Ho-hum. The latest click-bait obituary on golf, “Death watch: How much longer can golf survive?” (http://on.mktw.net/2oHJBnz) came out recently.
Pffft. Golf has survived for 500 years and will continue to do so, successfully negotiating cyclical downswings and rebounds, just like anything else. You can look it up, although it’s apparent that the alarmist author of the Market Watch mushroom mulch didn’t bother.
Our greater concern should be our own death watch. Unlike the game, we won’t be here forever.
So, it behooves us to recall the pithy comment of a long-ago comic-strip character who said: “We have met the enemy and he is us.”
Yes, it’s our fault.
We have done our best to choke the game by overbuilding golf courses of the wrong kind – too long, too difficult, too expensive – more focused on magazine rankings than enjoyment. We’ve designed courses around real-estate developments that are abominations, from design and routing perspectives. We’ve exchanged caddies and walking for riding, an inevitable result of the mistakes previously mentioned.
We’ve substituted affluence for affordability and accessibility. We, and the game, are poorer for it.
It’s time to get back to the future and, inevitably, resuscitate the game one more time.
One of the most pervasive and, sadly, most accurate images of golf in North America is folks cruising around in golf carts on overbuilt, overly manicured courses.
Again, we are our own worst enemies, not just from the perspective of the health of the game, but from that of our own health.
A crusading effort, http://www.golfandhealth.org/, backed by the World Golf Foundation, aims to persuade the general populace as well as critics of the game that golf can not only be enjoyable but can help us live longer.

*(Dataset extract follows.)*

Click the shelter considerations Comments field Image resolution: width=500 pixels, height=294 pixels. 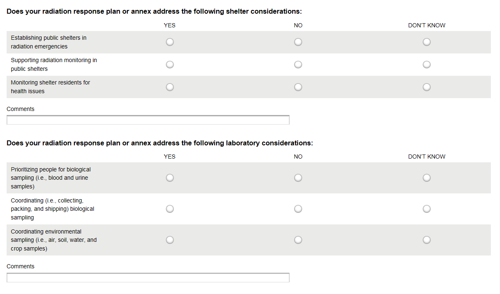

According to that website, Dr. Andrew Murray and his colleagues at Edinburgh University’s Physical Activity for Health Research Centre reported last fall on the results of a review conducted by researchers into 5,000 existing studies about golf activity.
Their findings, published in the British Journal of Sports Medicine, the No. 1-ranked sports-science and sports-medicine publication in the world, were stunning.
Golf not only has physical- and mental-health benefits for everyone who plays, but those benefits increase with age. Older folks improve their balance and endurance as well as respiratory and cardiac health.
“We know that the moderate physical activity that golf provides increased life expectancy, has mental-health benefits and can help prevent and treat more than 40 major chronic diseases such as heart attacks, stroke, diabetes, breast and colon cancer,” Murray told the BBC.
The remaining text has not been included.